(Requirement) Copy the whole listing below line for line, changing nothing, and leave the pictures out.

(Material provided)
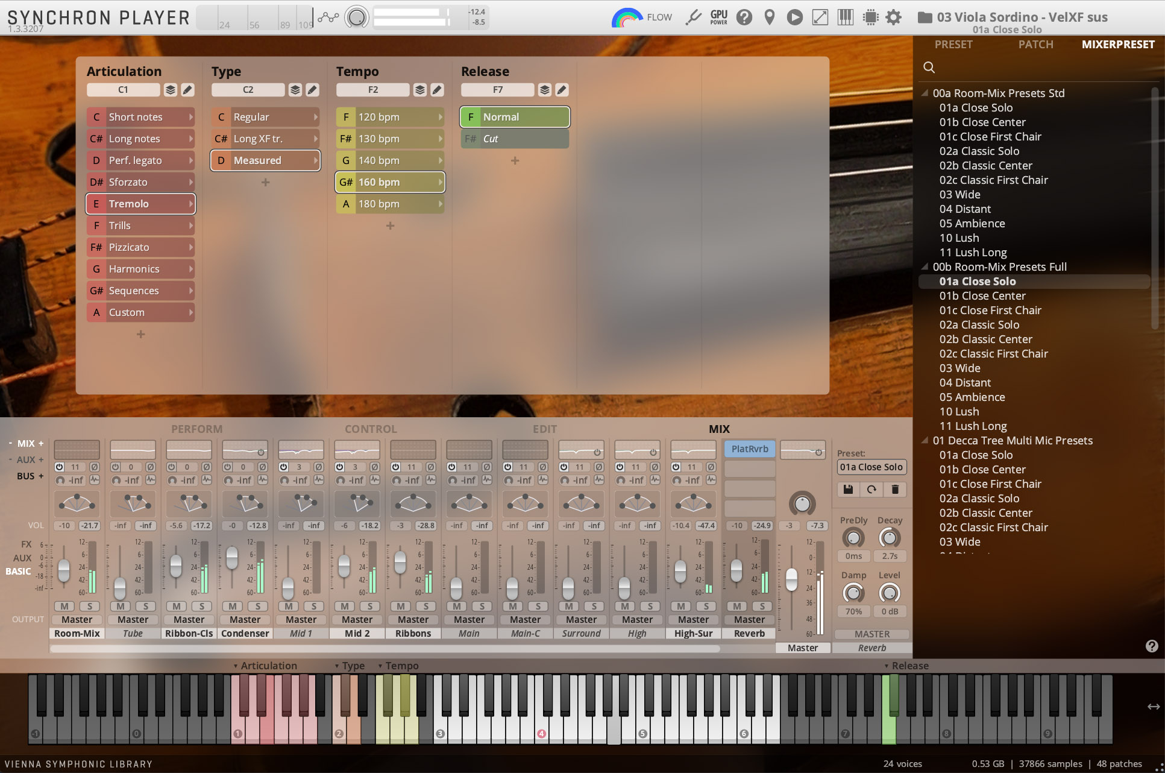Solo the Reverb channel
The height and width of the screenshot is (773, 1165).
(x=762, y=606)
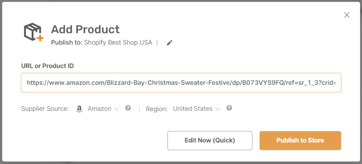Click the Supplier Source label
362x164 pixels.
(45, 109)
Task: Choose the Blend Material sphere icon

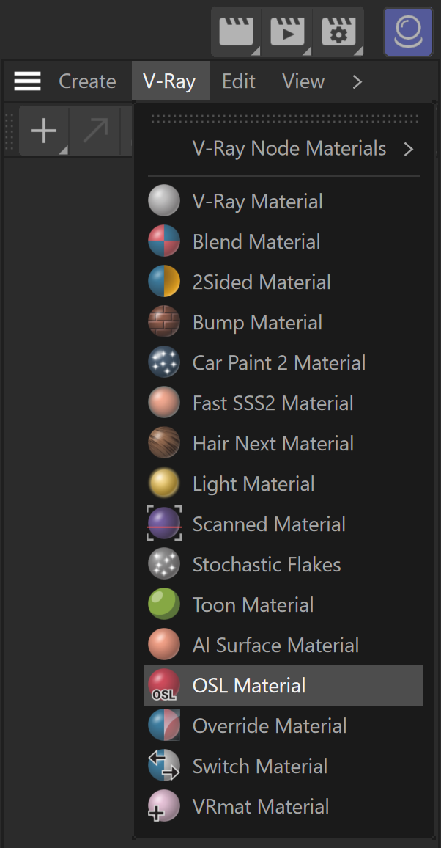Action: click(x=164, y=241)
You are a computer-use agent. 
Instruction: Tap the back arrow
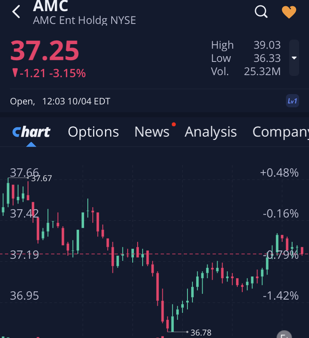point(16,12)
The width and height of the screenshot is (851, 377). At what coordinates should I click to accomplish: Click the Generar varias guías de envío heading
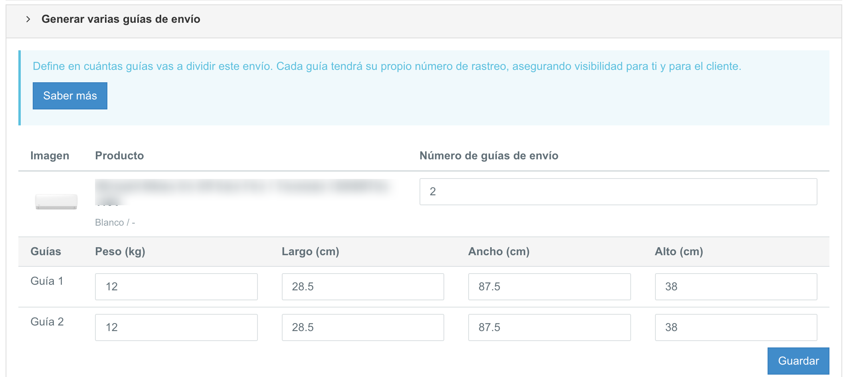tap(121, 19)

(Correct answer)
Solo the Reverb channel
The height and width of the screenshot is (773, 1165).
(x=762, y=606)
Click the Supplier Source label
362x164 pixels.
(45, 109)
Task: Choose the Blend Material sphere icon

Action: click(x=164, y=241)
You are a computer-use agent. 
Instruction: Tap the back arrow
point(16,12)
The width and height of the screenshot is (851, 377). At what coordinates should I click to accomplish: Click the Generar varias guías de envío heading
tap(121, 19)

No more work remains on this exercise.